The Fresh Loaf

A Community of Amateur Bakers and Artisan Bread Enthusiasts.

Introduction from Breadnik

breadnik's picture
breadnik

Introduction from Breadnik

Having used this site for ages, and having greatly appreciated and learned from the collective wisdom of my fellow bakers, I finally decided to join the Fl. So now, I figured, is as good a time to introduce myself as ever.

Here's my story. A couple of years ago I did not know how to bake anything. All the foolproof recipes that my more baking-talented friends gave me simply said, "add as much flour as the dough will take" or "knead until the dough would stop sticking" -- but the dough would take as much as I'd give it or will never stop sticking, thought I! I honestly tried baking bread a few times, and failed miserably every time, producing absolutely ugly loaves that were as heavy as a brick, and as raw on the inside as they were burnt on the outside -- in other words, completely and utterly inedible. After a while the word "yeast" would send me into a major panic mode, even though in all other respects I was a very fearless and rather successful cook.

And then some kind soul sent me the link to the youtube no-knead bread recipe. Now THAT seemed totally foolproof. I worked up some courage and decided to try it. It came out! Not to push my luck too far I waited a few days and then tried it again. It came out again! At that point, having gained just the tiniest bit of self-confidence, I started reading cookbooks and trying some "real" recipes. Some came out, some didn't. But my failures ended up being even more educational than my successes -- I started actually "getting it."

One day early this summer I was at a local farmers' market. I had a loaf of my Russian corainder-rye bread that I brought at the request of a friend.
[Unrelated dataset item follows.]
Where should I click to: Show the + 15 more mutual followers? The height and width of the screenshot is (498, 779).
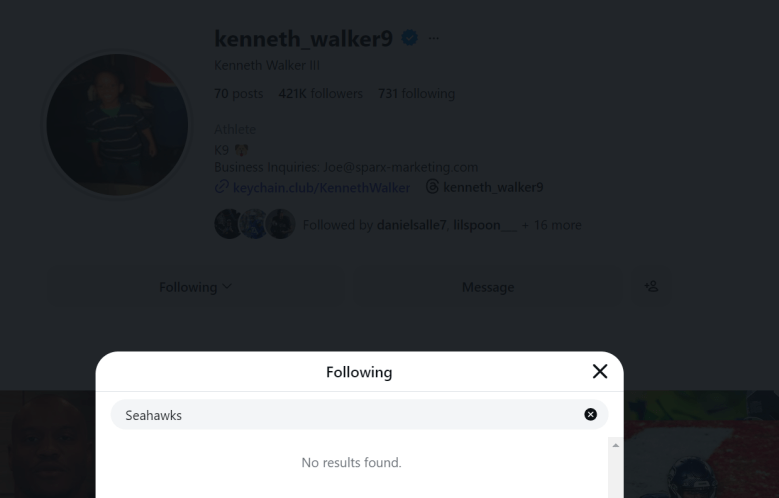(x=551, y=225)
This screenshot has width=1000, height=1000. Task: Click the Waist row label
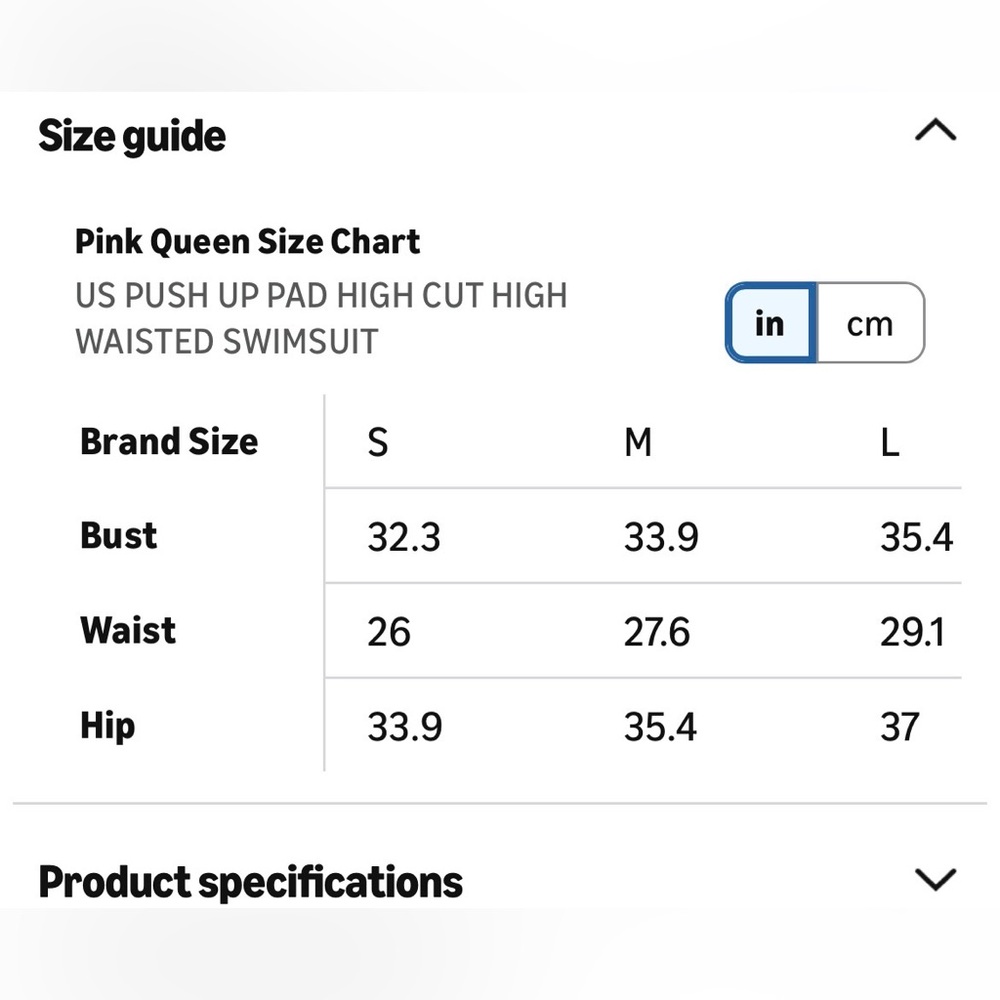[x=128, y=631]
Well, the friend couldn't come to the market, so I gave the loaf to the market manager. As soon as the market ended that day, she found me through common friends and asked me if I could become a vendor at the market. Apparently, my bread was different enough from everything else that was available that she wanted to have me join them.

It took me a little time to rework my recipes from cups/spoons into grams and milliliters (my brain works in metric only) and to figure out how to scale up from baking 10-15 loaves a week to over 100 in one day (for the market, I generally make a push and bake all of my 120-150 loaves on Friday, but that would be all of my weekly baking). By mid-July I started selling my breads at the market. I absolutely love it! It is very hard work, it doesn't make a lot of money (although I am not in the red, thank goodness!) but I feel that after a lifetime of working much less "real" kind of jobs I'm finally doing something that makes people happy. At least, my customers' faces make it all worth my while.

Comments

jannrn's picture
jannrn

How inspiring!! AND Awesome for you!! Congratulations on your new found career! You will find that the people here are very supportive and always willing and eager to offer advice and share information. I have baked bread for more than 30 years, (am I REALLY that old) and hve learned more in the 6 months I have been on this site, than I knew about all things bread in the years before!!
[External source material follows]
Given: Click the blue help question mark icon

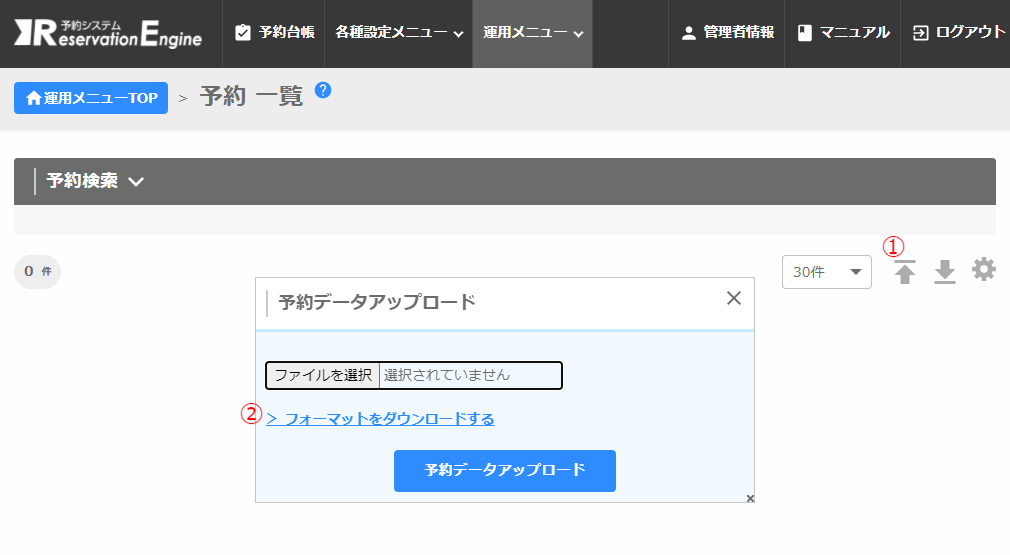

Again, enjoy and WELCOME!! Please post pics of your products when you get a chance!!
Jann

breadnik's picture
breadnik

Thank you so much for your kind welcome!

I just tried to attach pictures of some of my breads -- my staple Russian Coriander-Rye and my Peasant Semolina, but couldn't get the pop-ups on TFL to work for me in 4 browsers that I've tried so far. Hopefully, eventually I'll figure it out.

dstroy's picture
dstroy

Can you describe exactly what happens when you encounter the problems? You click the tree button and nothing at all comes up?

breadnik's picture
breadnik

My Internet Explorer blocks pop-ups, even though I seem to have disabled this function in Explorer in general AND added TFL to the trusted websites in particular.

My Mozilla, Firefox and Chrome open a pop-up but show an empty window with an address bar. All three seem to be JS-enabled.

I suppose I can try just posting the html-code for the pictures (like the picture-posting FAQ recommends) but I had to run and get my 300-pound order of flours so I haven't yet time to figure it out.

breadnik's picture
breadnik

Still no luck attaching pictures. My apologies.

breadnik's picture
breadnik

While I am working on figuring out html on TFL so that I could post pictures, I can tell you that all my breads are yeasted, direct mix, somewhat enriched (usually with a small amount of extra virgin olive oil or butter). I keep promising myself to start experimenting with sourdough starters, bigas, poolishes etc., but frankly I'm still a little  apprehensive - don't fix what ain't broken.;)  Besides, I seem to have occupied a flavored breads niche at our market - that is, breads with various herbs, spices, olives and/or vegetables added (no cheese or meat for legal resons) - and my thinking is that flavorings will to a certain degree overpower a more subtle flavor of inderect doughs.